Немного волнуясь, точно держа экзамен по вождению, я погнал «полуторку» по всему Садовому кольцу, чтобы показать Никите город. Чуть прищурясь, он внимательно, но без удивления поглядывал на людей, на дома, на вереницы автомобилей. Он заметно возмужал, лицо выглядело грубоватым, но приятным, а в очертании рта появилось что-то непреклонное.
Недели две Никита жил у меня, потом поступил в кузнечный цех автозавода имени Сталина и перебрался в общежитие; с осени он стал посещать вечерний автомеханический институт, а я — курсы по подготовке в вуз при строительном институте.

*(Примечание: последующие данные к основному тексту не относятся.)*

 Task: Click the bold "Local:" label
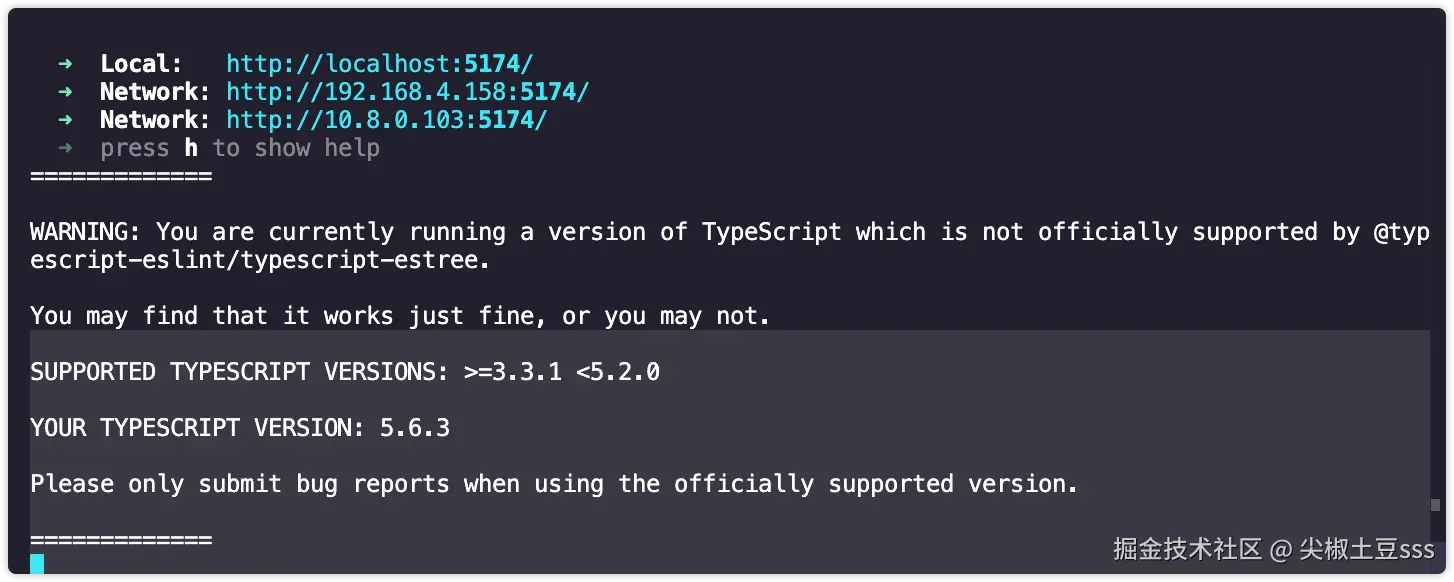click(x=141, y=64)
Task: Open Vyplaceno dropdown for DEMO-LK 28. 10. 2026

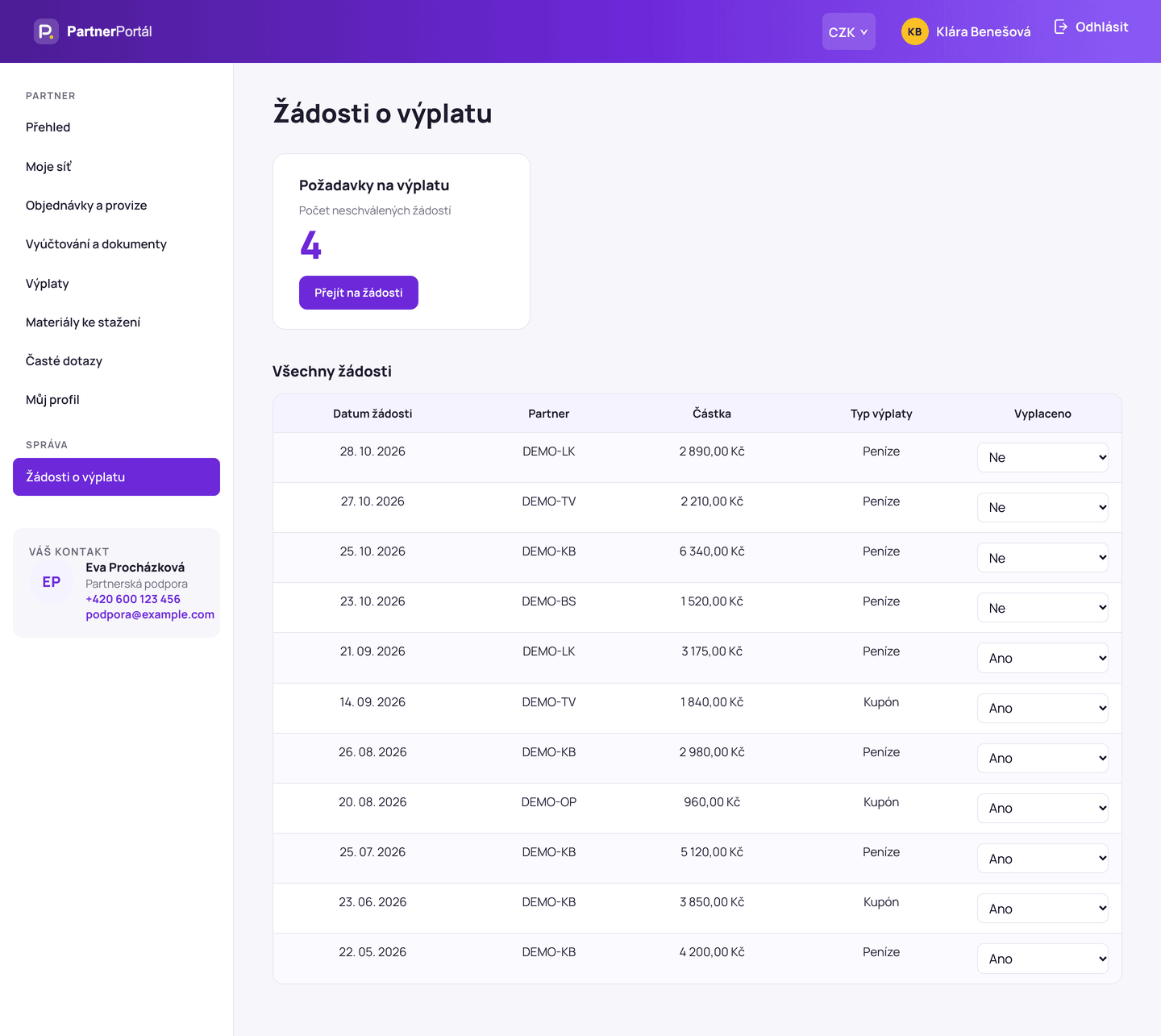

Год пролетел стремительно. Целыми днями разъезжал я на своей машине с белой полосой по борту наискосок — развозил пачки газет, книги, письма, посылки… И чем больше я колесил по Москве, заглядывая во все отдаленные уголки, чем больше я узнавал ее, тем сильнее привязывался к ней, все глубже и серьезнее понимая, что для меня нет на земле места дороже и выше, чем Москва.
5Тот день, 26 июля 1937 года, был обжигающе жарким; солнце, как бы навсегда застывшее в зените, накалило город, и все — каменные стены, чугунные ограды, крыши и самый воздух, густой и горький от машинного перегара, — дышало зноем; каблучки женских туфель вдавливались в мягкий, как тесто, асфальт; мостовые, политые дворниками в белых фартуках, курились паром; люди на улицах теснились на теневой стороне.